— WHAT IS NEEDED —
List every measure the passage on telescope mirrors gives for clearing or avoiding the troubles that temperature changes cause the speculum.

— TEXT SHOWN —
The flat is similarly affected, and the result of these frequent
changes is that the coating of silver becomes impaired and presents
a crackly appearance all over the surface. Sometimes when a marked
increase of temperature occurs towards evening the speculum is rendered
totally unserviceable until it has been submitted to what Dr. Kitchiner
terms a process of “roasting.” The vapour will soon disappear when
the mirror is brought indoors and placed before a fire; but it is not
till some time after it has been remounted in the tube that it will
perform satisfactorily. Those who keep their mirrors in more equable
temperatures will not experience these inconveniences, which may also
in some measure be obviated by regularly placing a tight-fitting cap,
inlaid with cotton-wool, over the speculum at the conclusion of work.

— DATASET CONTENT —
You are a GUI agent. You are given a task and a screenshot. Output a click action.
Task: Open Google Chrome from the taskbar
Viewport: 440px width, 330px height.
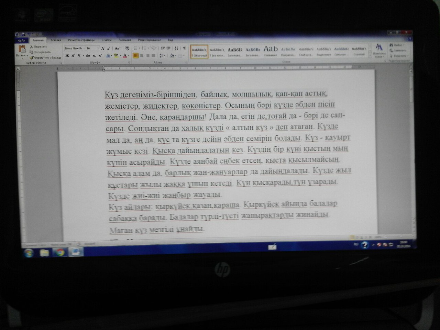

— CORRECT RESULT —
- Bringing the mirror indoors and placing it before a fire (the "roasting" process), which makes the vapour disappear
- Keeping mirrors in more equable temperatures
- Regularly placing a tight-fitting cap, inlaid with cotton-wool, over the speculum at the conclusion of work